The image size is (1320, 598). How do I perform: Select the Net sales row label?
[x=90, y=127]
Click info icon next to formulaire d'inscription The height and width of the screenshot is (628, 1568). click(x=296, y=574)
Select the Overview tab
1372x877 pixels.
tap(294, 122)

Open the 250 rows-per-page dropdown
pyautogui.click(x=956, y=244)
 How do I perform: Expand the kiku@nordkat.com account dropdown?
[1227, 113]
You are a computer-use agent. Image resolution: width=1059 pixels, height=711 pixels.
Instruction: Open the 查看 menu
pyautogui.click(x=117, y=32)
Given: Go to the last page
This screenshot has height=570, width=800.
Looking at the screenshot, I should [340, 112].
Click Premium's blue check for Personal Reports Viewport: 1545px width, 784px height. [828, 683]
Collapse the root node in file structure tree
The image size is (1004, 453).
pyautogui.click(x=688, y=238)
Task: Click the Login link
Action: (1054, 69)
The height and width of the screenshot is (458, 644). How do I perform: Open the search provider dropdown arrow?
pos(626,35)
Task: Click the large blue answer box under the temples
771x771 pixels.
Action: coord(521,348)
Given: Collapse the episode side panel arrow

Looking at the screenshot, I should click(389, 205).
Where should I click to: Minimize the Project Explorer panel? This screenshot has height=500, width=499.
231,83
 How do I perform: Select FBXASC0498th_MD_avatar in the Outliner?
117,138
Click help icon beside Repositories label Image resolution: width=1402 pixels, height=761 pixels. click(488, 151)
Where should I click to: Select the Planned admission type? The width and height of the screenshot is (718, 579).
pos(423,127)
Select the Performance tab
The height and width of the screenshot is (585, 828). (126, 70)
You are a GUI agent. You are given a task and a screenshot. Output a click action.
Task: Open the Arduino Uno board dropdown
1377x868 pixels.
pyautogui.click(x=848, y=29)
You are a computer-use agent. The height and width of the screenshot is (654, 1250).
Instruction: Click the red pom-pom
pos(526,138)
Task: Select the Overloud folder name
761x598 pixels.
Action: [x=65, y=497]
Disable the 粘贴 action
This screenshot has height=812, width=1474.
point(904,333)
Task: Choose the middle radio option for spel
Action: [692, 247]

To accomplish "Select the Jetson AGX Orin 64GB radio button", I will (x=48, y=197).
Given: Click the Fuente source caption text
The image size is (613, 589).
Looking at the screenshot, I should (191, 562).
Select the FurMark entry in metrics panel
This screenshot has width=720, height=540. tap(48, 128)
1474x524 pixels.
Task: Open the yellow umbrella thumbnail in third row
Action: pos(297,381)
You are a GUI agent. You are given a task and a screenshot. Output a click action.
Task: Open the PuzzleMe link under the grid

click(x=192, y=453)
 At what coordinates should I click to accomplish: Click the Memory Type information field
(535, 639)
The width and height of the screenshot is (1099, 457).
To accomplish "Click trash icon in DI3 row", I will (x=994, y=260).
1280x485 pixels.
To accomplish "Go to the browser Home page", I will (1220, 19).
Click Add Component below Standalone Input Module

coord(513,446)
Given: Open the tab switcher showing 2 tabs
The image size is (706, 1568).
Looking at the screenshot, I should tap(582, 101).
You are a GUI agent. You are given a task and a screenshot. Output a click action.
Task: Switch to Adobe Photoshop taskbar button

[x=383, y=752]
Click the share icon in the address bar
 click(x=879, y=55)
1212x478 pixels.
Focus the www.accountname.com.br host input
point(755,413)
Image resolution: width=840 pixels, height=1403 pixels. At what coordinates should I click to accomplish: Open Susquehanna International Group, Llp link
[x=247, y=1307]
------------
Within the listing above, give again exactly every line from the line with "You are a computer-use agent. The" through the line with "Disable the 粘贴 action", both included, and no other line.

TASK SOLUTION:
You are a computer-use agent. The height and width of the screenshot is (654, 1250).
Instruction: Click the red pom-pom
pos(526,138)
Task: Select the Overloud folder name
761x598 pixels.
Action: [x=65, y=497]
Disable the 粘贴 action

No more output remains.